··· Teks Dokumen

Tabloid-DESA.com, PALEMBANG – Lembaga Sensor Film (LSF) Republik Indonesia (RI) menggelar araca bertajuk Literasi dan Edukasi Hukum Bidang Perfilman dan Penyensoran di Sumatera Selatan dengan menggandeng sejumlah siswa-siswi dari Sekolah Menengah Kejuruan (SMK) Negeri 5 Palembang prodi Produksi dan Siaran Program Televisi (PSPT) dan siswa-siswi SMK Negeri 1 Palembang di Ball room Hotel Aston Palembang, Rabu (22/2).
Sebagai nara sumber Ketua Komisi II Bidang Pemantauan Hukum LSF RI, Mayjen TNI AD (Purn). Dr. H. Ahmad Yani Basuki, M.Si., Dr. Fetrimen sebagai Ketua Sub Komisi Pemantauan LSF RI, dan Kepala Sekolah SMK Negeri 1 Palembang, Drs. Zulfikri, M.Pd.
Dipilihnya siswa-siswi SMK Negeri 5 dan guru pembimbing sebagai peserta bukan tanpa alasan, karena sekolah ini mengajarkan bidang studi/prodi PSPT yang ada kaitan erat dengan sosialisasi literasi dan edukasi bidang perfilman dan penyensoran.
Sebagai penyelenggara, LSF berharap output dari kegiatan ini adalah tersosialisasikan produk-produk hukum terkait dengan penyensoran film, terutama dalam penetapan kelayakan serta klasifikasi usia penonton. Penggolongan usia penonton film dan kriteria sensor film pada masyarakat. Dan adanya literasi hukum sebagai pedoman yang baik bagi sineas dalam membuat film yang selaras dengan peraturan hukum yang berlaku.
Dalam sambutannya, Kepala Sekolah SMKN 5 Palembang, Zulkarnain, M.Pd menyampaikan selamat datang kepada seluruh nara sumber.
“Sebagai tokoh pendidikan, kami guru-guru ini bukan orang-orang hebat, tapi kami sudah melahirkan orang-orang hebat,” ungkap Zulkarnain disambut tepuk tangan para hadirin.
Menurutnya, kegiatan ini untuk menambah wawasan, maka dipilih-lah siswa-siswi dari jurusan PSPT untuk mengikuti kegiatan ini.

······

**Yang Diminta**
Tolong sambung berita di atas tentang kegiatan literasi hukum perfilman LSF di Palembang, mulai setelah kalimat terakhirnya.

··· Bahan

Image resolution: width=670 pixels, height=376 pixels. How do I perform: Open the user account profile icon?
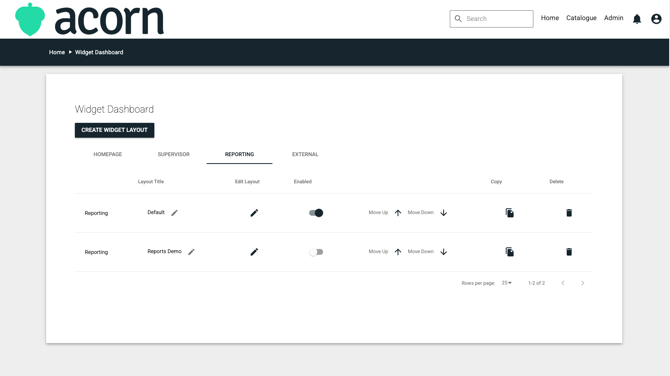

······
··· Bahan

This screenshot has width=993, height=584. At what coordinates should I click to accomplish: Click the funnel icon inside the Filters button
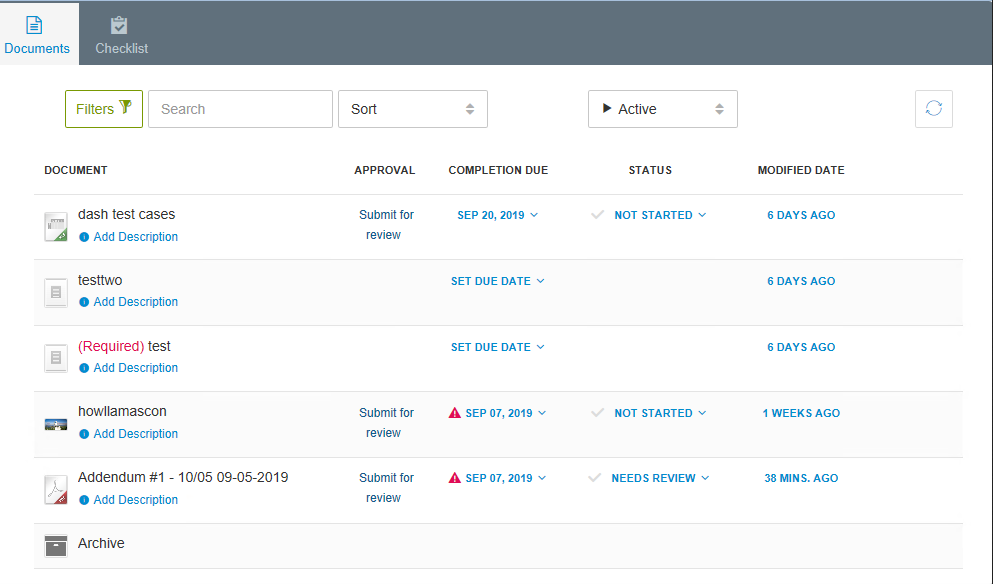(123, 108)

······

**Jawaban**
“Buat bu, film-film pendek yang isinya tentang legenda Sumatera Selatan, apakah dianimasikan, karena kita juga ada prodi animasi, yang setelah kita produksi coba kita tawarkan, apakah melalui dinas pariwisata, sehingga prodi kita memang dikenal,” harap Zulkarnain menantang guru dan anak-anak prodi PSPT.
Sebagai informasi, di Sumsel baru hanya ada 2 prodi PSPT, yaitu di SMK Negeri 5 Palembang dan di Inderalaya baru buka.
Dengan adanya kegiatan ini, Zul berharap, ilmu semakin bertambah untuk anak didiknya, “Sehingga pada saatnya anda keluar dari sekolah anda sudah mampu menampilkan kehebatan-kehebatan anda semua,” harap Zul sebagai kepala sekolah.
Sementara sambutan Wakil Ketua LSF RI, Dr. Ervan Ismail menyinggung generasi Z yang jumlahnya di Indonesia mencapai 60 persen. Sebagai generasi produktif, “Kita sampai tahun 2045 menjadi bangsa yang produktif, sementara negara lain mengalami degradasi karena didominasi oleh penduduk usia tua atau generasi kolonial,” ungkap Ervan.
“Alhamdulilahnya, kita punya generasi yang dibekali oleh ibu dan bapak guru dengan kemampuan-kemampuan membuat kreativitas dan produktifitas,” tambah pria kelahiran Kotabaru, Kalimantan Selatan ini.
Selain potensi, kita adalah pasar yang sangat besar dari produksi konten luar negeri.
Dari berbagai negara, film-film masuk ke Indonesia. “Kita ini dipenuhi film-film dari berbagai negara, di LSF kita menyensor film-film yang datang dari dari Amerika Hollywood, Eropa, Inggris, Indona, Korea, dll,”
Penetrasi budaya sudah masuk dalam aspek kehidupan kita. Disamping ada peluang, ada tantangan. Kita juga berharap ada kesiapan kita dalam menghadapi arus hiburan dan informasi yang sulit dibendung.
“Oleh karena itu Lembaga Sensor Film berharap bisa bertemu, bisa hadir, bisa berdialog langsung, bertatap muka, berdiskusi secara terbuka, agar kita mampu memahami disamping ada peluang tentu ada tantangan,” ungkap Dr. Ervan Ismail yang pernah menjabat Komisioner Komisi Penyiaran Indonesia DKI Jakarta dua periode (2011-2014 dan 2014-2017) ini.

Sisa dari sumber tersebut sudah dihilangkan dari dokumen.